Title :
A dual block coordinate proximal algorithm with application to deconvolution of interlaced video sequences
Author :
F. Abboud;E. Chouzenoux;J.-C Pesquet;J.-H Chenot;L. Laborelli
Author_Institution :
LIGM, Univ. Paris-Est, Champs-sur-Marne, France
Abstract :
Inverse problems encountered in video processing often require to minimize criteria involving a high number of variables. Among available optimization techniques, proximal methods have shown their efficiency in solving large-scale possibly nonsmooth problems. When some of the proximity operators involved in these methods do not have closed form expressions, they may constitute a bottleneck in terms of computational complexity and memory requirements. In this paper, we address this problem and propose accelerated techniques for solving it. A new dual block-coordinate forward-backward algorithm computing the proximity operator of a sum of convex functions composed with linear operators is proposed and theoretically analyzed.
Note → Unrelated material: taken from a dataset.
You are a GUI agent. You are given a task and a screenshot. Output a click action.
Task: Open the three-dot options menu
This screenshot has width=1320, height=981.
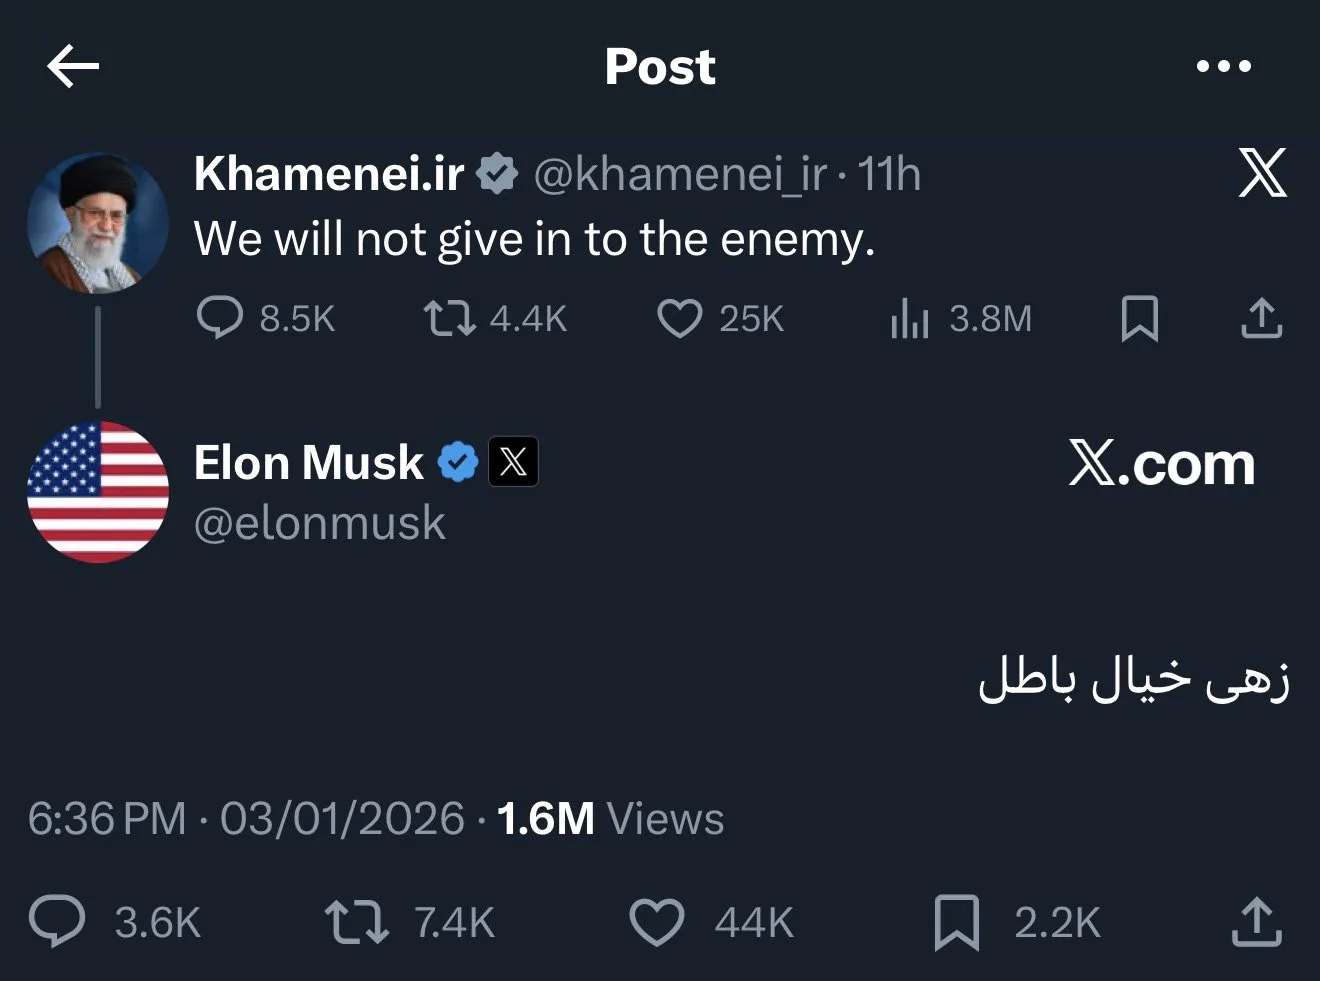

The numerical performance of the approach is assessed through an application to deconvolution and super-resolution of interlaced video sequences.
Keywords :
"Optimization","Convex functions","Convergence","Video sequences","Deconvolution","Measurement","Machine learning algorithms"
Conference_Titel :
Image Processing (ICIP), 2015 IEEE International Conference on
DOI :
10.1109/ICIP.2015.7351742